Earnings Growth by Sector, Powell CommentsBy admin_45 in Blog
Two items for “Data” today:
Topic #1: Which S&P 500 sectors have the best chance to show earnings growth this year? In aggregate, Wall Street analysts expect the index to show 9.3 percent bottom line growth versus 2021. A good number – if it comes true – and it’s even better than it looks. At the end of last year, the Street was looking for 9.0 percent growth. Even with all the issues surrounding the US and global economy, they have upped their earnings growth expectations. This improvement, however, is not uniform.
Here are the sectors where analysts have been increasing their 2021 – 2022 earnings growth expectations since the end of last year (data courtesy of FactSet, link below):
- Energy: +28.3 percent expected then, +62.4 percent expected now
- Materials: +2.7 pct then, +7.3 pct now
- Technology: +10.0 pct then, +12.5 pct now
- Real Estate: +7.6 pct then, +9.6 pct now
- Health Care: +7.2 pct then, +7.5 pct now
And here are the sectors where analysts have been reducing their earnings growth expectations since the end of 2021:
- Consumer Discretionary: +32.6 percent expected then, +20.1 percent expected now
- Communication Services: +6.7 pct then, +2.0 pct now
- Utilities: +5.8 pct expected then, +2.2 expected now
- Consumer Staples: +5.7 pct then, +5.1 pct now
- Financials: -9.0 pct then, -11.3 pct now
- Industrials: +34.8 pct then, +33.3 pct now
Takeaway: Energy is the clear standout here, and we continue to like the sector both for its earnings leverage and possible revaluation relative to other groups. Health Care is our pick for risk averse investors, and we also like that analysts are revising their earnings growth rates higher. Among the sectors where analysts are reducing growth expectations, Industrials still look good to us (revisions have been small) and Financials do as well (higher rates should help 2023 earnings growth).

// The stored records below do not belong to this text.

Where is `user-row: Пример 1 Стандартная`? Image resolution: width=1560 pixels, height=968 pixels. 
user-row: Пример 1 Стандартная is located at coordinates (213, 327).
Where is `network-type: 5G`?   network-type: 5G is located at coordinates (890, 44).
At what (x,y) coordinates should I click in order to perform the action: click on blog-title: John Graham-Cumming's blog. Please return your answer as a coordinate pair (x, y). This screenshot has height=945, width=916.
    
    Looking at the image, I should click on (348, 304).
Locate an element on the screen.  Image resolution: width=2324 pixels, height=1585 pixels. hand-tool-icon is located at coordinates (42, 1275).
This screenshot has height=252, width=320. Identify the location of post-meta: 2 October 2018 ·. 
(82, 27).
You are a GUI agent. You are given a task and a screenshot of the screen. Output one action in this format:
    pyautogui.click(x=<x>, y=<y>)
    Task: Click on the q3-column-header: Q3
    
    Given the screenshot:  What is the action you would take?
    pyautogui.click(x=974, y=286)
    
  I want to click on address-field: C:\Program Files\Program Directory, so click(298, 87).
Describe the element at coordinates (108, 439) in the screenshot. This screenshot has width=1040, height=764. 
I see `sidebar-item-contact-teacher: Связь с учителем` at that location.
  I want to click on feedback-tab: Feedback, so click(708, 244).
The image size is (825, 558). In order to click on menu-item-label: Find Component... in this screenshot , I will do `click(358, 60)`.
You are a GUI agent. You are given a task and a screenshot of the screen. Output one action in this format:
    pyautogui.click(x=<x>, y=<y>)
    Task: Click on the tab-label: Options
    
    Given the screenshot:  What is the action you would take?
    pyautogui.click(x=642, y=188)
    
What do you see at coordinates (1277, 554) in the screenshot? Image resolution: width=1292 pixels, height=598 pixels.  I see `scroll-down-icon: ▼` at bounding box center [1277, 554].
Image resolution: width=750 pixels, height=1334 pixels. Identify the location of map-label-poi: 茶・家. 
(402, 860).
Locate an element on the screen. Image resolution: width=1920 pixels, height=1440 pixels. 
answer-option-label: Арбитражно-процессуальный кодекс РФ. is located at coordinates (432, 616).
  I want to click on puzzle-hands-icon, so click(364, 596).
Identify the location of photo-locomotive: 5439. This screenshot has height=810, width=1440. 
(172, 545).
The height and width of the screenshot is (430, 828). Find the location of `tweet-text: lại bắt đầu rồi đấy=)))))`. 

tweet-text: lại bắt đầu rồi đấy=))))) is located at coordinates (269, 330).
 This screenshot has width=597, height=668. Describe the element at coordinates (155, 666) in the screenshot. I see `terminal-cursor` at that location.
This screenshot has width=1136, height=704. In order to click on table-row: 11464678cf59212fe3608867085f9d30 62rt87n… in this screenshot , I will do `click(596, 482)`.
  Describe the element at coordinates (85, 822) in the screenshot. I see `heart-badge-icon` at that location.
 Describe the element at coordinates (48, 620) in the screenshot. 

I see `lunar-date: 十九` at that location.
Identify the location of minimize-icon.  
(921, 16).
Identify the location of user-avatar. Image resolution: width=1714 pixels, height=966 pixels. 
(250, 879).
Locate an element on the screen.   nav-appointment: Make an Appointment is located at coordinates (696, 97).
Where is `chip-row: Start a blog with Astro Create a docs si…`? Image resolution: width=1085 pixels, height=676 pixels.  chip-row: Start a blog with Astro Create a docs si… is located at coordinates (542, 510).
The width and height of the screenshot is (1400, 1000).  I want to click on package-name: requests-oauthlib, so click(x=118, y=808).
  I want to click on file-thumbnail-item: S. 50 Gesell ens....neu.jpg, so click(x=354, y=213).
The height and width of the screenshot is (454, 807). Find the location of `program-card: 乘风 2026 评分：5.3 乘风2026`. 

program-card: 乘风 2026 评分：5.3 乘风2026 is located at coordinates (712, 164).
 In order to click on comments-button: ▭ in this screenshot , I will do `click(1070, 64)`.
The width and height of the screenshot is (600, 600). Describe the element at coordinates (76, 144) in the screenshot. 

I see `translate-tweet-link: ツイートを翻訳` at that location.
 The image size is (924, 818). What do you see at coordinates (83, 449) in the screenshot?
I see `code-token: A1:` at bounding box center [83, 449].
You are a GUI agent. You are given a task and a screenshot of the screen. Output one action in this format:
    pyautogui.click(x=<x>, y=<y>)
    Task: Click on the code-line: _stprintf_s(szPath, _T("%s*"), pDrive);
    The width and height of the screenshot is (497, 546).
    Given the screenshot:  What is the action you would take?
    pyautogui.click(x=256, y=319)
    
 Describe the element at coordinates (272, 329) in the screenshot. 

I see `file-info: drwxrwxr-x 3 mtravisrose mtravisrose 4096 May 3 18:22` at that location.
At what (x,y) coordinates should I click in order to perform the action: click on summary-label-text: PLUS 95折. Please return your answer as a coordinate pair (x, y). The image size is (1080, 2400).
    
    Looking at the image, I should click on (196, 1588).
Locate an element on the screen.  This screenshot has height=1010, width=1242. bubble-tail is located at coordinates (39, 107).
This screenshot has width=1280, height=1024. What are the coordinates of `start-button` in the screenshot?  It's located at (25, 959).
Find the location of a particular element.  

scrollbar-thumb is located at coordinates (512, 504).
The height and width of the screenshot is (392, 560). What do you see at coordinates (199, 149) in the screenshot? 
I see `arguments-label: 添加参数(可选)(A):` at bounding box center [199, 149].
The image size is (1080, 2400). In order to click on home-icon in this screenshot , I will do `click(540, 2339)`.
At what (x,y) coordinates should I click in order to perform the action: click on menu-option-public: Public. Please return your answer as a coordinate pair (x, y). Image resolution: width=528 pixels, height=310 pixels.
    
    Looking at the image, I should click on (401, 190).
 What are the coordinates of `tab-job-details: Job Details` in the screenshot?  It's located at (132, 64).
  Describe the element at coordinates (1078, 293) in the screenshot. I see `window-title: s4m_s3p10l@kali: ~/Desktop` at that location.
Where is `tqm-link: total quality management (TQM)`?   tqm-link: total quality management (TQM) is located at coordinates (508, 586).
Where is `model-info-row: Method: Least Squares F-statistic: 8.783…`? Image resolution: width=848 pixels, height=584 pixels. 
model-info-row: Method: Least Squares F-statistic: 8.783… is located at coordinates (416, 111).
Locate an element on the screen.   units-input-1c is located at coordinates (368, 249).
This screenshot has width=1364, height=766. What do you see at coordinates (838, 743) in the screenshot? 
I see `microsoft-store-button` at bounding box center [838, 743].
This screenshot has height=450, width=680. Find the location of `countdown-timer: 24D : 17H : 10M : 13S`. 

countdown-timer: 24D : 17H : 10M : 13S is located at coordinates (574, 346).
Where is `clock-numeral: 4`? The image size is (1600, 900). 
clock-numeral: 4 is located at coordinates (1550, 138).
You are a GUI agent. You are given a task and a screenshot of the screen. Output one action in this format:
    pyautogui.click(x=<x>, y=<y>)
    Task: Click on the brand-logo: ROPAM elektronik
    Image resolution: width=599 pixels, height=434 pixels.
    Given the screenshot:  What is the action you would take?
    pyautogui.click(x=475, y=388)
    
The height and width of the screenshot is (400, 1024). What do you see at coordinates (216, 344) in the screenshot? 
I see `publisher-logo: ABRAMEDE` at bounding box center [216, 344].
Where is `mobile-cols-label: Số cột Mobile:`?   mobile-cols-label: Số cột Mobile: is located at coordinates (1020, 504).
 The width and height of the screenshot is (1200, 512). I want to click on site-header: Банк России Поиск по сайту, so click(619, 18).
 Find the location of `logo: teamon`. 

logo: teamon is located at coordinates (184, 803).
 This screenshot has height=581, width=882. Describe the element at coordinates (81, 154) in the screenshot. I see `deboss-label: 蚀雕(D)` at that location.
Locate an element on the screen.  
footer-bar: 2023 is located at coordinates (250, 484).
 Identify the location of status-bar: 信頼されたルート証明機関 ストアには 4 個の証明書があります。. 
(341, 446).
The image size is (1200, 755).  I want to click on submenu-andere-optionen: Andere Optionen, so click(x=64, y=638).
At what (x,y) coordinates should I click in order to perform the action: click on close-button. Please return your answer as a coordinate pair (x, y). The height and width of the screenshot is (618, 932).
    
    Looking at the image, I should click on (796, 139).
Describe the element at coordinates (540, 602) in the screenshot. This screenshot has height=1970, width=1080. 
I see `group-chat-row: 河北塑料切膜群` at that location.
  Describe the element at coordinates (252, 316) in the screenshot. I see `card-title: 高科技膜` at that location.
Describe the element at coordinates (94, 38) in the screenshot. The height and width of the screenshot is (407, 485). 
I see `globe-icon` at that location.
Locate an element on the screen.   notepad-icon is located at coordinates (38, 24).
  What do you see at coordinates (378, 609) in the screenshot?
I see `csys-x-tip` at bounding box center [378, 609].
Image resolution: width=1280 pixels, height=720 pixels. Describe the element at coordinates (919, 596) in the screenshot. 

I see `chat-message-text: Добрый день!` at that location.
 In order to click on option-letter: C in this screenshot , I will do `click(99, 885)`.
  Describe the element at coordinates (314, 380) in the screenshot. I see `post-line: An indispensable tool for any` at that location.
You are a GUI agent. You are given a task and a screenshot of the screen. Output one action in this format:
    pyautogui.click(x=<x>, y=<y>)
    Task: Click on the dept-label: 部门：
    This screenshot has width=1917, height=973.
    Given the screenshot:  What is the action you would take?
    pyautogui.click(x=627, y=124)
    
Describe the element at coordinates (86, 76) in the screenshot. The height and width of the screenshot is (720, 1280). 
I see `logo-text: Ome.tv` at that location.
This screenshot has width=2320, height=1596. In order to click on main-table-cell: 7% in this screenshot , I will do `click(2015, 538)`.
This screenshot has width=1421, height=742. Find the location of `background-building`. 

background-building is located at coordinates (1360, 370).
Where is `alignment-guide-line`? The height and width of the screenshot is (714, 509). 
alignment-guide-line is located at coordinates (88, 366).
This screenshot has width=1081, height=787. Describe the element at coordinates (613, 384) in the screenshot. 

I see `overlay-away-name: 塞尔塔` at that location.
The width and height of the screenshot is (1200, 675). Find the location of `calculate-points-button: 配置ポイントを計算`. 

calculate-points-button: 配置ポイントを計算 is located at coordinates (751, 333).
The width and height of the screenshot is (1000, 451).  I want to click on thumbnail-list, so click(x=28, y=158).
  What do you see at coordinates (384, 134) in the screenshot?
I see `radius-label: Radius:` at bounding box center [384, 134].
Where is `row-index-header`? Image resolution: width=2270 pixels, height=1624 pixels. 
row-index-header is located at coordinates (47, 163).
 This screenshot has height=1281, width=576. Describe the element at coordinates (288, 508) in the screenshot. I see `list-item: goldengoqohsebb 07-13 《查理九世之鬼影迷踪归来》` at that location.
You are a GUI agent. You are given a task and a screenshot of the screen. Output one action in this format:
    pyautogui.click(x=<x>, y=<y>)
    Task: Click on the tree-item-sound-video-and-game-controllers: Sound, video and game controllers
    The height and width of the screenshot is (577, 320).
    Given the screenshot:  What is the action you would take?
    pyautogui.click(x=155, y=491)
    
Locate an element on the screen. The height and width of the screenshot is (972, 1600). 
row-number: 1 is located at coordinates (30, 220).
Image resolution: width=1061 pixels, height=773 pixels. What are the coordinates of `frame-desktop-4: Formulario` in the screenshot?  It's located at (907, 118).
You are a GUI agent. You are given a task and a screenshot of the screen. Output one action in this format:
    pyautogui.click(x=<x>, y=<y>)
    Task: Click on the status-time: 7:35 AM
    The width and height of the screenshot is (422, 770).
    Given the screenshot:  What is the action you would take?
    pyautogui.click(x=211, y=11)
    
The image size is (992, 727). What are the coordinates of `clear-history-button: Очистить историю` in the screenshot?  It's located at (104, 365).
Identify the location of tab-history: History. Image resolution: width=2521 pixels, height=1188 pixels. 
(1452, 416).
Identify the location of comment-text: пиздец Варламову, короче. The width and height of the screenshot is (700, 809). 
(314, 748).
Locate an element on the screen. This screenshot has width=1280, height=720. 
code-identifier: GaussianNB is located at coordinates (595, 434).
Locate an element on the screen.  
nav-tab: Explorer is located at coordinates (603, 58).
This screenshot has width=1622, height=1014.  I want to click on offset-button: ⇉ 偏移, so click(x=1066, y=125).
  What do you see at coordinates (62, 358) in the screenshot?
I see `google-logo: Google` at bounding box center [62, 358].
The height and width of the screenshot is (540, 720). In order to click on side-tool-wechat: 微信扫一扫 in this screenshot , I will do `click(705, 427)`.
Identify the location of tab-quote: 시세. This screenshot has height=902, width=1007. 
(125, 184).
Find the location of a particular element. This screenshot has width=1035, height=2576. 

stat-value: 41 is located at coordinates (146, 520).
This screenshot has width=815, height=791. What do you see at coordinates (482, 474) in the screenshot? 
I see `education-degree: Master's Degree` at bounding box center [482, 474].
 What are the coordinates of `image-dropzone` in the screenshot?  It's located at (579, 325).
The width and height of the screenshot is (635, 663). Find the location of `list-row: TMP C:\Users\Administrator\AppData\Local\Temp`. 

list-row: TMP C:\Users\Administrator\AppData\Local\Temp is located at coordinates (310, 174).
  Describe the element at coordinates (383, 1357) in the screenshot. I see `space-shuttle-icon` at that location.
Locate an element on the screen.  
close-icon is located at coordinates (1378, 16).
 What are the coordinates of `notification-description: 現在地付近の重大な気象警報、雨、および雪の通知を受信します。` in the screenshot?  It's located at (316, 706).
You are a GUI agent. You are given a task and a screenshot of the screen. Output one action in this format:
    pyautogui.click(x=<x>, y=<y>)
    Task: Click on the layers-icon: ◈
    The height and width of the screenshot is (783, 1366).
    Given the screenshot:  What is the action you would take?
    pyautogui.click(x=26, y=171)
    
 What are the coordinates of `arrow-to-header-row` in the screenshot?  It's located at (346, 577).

Topic #2: Fed Funds Futures moved noticeably today in response to Chair Powell’s comments about the possibility of raising rates by more than 25 basis points at a given FOMC meeting this year. His exact quote:
“We will take the necessary steps to ensure a return to price stability… In particular, if we conclude that it is appropriate to move aggressively by raising the federal funds rate by more than 25 basis points at a meeting or meetings, we will do so. And if we determine that we need to tighten beyond common measures of neutral and into a more restrictive stance, we will do that as well.”
Here are the current odds for various Fed rate policy scenarios implied by futures (prices from just before the 4pm close for US equities, see link below) as compared to the recent past:
May 4th meeting (50 basis point rate increase now more likely):
- 57 percent odds of a 50 basis point hike, up from 44 pct on Friday, 53 pct a week ago, and 32 pct a month ago
- 43 percent odds of a 25 basis point hike, down from 56 pct on Friday, 46 pct a week ago, and 64 pct a month ago
June 15th meeting (even money on 50 basis points in BOTH May and June):
- 53 percent odds of 50 basis points hikes in BOTH May and June, up from 35 percent on Friday, 27 pct a week ago, and just 9 pct a month ago
- 44 percent odds of a 50 basis point hike at EITHER the May or June meeting, down from 54 percent on Friday, 49 pct a week ago, and 38 pct a month ago
- 3 percent odds of just 25 basis points in May and June, down from 11 pct on Friday, 23 pct a week ago, and 52 pct a month ago.
December 14th meeting
- 43 percent odds of Fed Funds at 2.25 – 2.50 pct, up from 26 pct on Friday, 9 pct a week ago, and 2 pct a month ago.
- 31 percent odds of Fed Funds at 2.00 – 2.25 pct, down from 42 pct on Friday, about the same as a week ago (27 pct) and up from a month ago (9 pct)
- 18 percent odds of Fed Funds at 2.50 – 2.75 pct, up from 4 pct on Friday and less than 1 pct odds a week and month ago.
Takeaway (1): Markets took Powell’s comments today as “new news” about the pace and scope of future rate hikes. He was certainly blunter about his views regarding the merits of 50 versus 25 basis point moves as well as explicitly saying he could push Fed Funds above the neutral rate. The second bit is significant, because investors know that means inverting the yield curve. That’s most likely why the odds of Fed Funds ending the year at 2.25 – 2.50 percent rose so much today; 10-year Treasuries yield 2.29 percent, after all.
Takeaway (2): Building on that point regarding 10-year Treasuries, we think it is significant that yields rose today to 2.30 percent from 2.15 pct on Friday. They could have taken Powell’s comments and translated them as increasing the risk of a US recession. As we discussed last week, history shows that when 2-year Treasuries (informed by market perceptions of Fed rate policy) yield more than 10-years (the neutral rate), recession usually follows. Instead, markets took Powell’s tough tone as signaling that the risk of persistent inflation is growing. We continue to recommend shortening bond portfolio durations.